O Instituto Não Aceito Corrupção divulgou nesta quarta-feira um plano de prevenção e combate à corrupção no Brasil. O documento propõe ampliar integridade e transparência no setor público, com foco em ministros do STF e na reforma do orçamento.
Elaborado por integrantes do Judiciário, governo e sociedade civil, o relatório nasceu após a décima edição do seminário Caminhos Contra a Corrupção, na Faculdade de Direito da USP. O material será encaminhado a órgãos de Estado e autoridades.
A proposta central é tornar a luta contra a corrupção uma prioridade permanente, argumentando que a falta de integridade das instituições prejudica políticas públicas e atinge principalmente os mais vulneráveis.
Entre os pilares, está a criação de uma Política Nacional de Combate à Corrupção com metas claras e intersetoriais, articulando municípios, estados e federação.

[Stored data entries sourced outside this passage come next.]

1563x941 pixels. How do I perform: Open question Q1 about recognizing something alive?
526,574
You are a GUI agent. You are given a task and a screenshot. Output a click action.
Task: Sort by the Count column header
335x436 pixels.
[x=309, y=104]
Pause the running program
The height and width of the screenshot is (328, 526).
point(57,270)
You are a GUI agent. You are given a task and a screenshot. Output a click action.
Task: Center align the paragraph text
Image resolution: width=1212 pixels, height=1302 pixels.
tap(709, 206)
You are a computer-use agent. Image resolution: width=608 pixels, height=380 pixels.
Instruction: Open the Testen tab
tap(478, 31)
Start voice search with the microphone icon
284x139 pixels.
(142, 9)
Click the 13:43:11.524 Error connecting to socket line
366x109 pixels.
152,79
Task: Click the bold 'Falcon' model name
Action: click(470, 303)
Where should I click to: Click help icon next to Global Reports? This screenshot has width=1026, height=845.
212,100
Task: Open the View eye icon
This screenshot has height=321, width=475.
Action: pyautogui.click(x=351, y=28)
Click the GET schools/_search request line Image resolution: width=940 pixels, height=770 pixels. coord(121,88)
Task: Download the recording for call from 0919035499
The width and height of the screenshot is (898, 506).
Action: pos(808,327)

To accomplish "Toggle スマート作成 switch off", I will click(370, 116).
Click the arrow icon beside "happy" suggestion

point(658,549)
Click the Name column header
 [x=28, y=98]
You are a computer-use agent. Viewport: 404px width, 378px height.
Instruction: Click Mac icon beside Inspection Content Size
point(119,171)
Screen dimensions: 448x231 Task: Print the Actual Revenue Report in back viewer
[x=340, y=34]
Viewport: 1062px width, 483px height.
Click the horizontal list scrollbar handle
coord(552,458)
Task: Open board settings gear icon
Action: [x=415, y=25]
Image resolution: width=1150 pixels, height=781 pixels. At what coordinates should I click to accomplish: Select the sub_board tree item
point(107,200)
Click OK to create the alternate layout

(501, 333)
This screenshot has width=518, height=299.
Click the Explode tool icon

Defende-se ainda a criação de uma Agência Nacional Anticorrupção Independente, com orçamento protegido e atuação autônoma, para mensurar, investigar e prevenir irregularidades.
O relatório apoia a criação de uma Corte Internacional Anticorrupção para ampliar a cooperação regional e reduzir espaços de impunidade em crimes transnacionais.
Também propõe a Reforma da Integridade Orçamentária, com fim imediato das emendas parlamentares sem transparência, para evitar barganhas políticas e garantir planejamento público estável.
Inclui a Educação Ética e Digital Compulsória, com formação obrigatória em ética e cidadania e uso de IA para detecção de fraudes e transparência ativa.
Prevê ainda proteção a denunciantes e a criação de canais seguros para reportar irregularidades, mantendo o anonimato e proteção a quem expõe desvios.
A implementação passa pela adoção de códigos de ética claros nos Tribunais Superiores, com regras sobre conflitos de interesse, quarentenas e transparência de agendas.
O presidente do STF, Edson Fachin, aponta a necessidade de um código de ética específico, enquanto dentro da corte já há resistências à adoção de tais normas.
Representantes do governo federal participaram do lançamento, incluindo o ministro da CGU e o secretário de Segurança do Ministério da Justiça e Segurança Pública, segundo o relatório.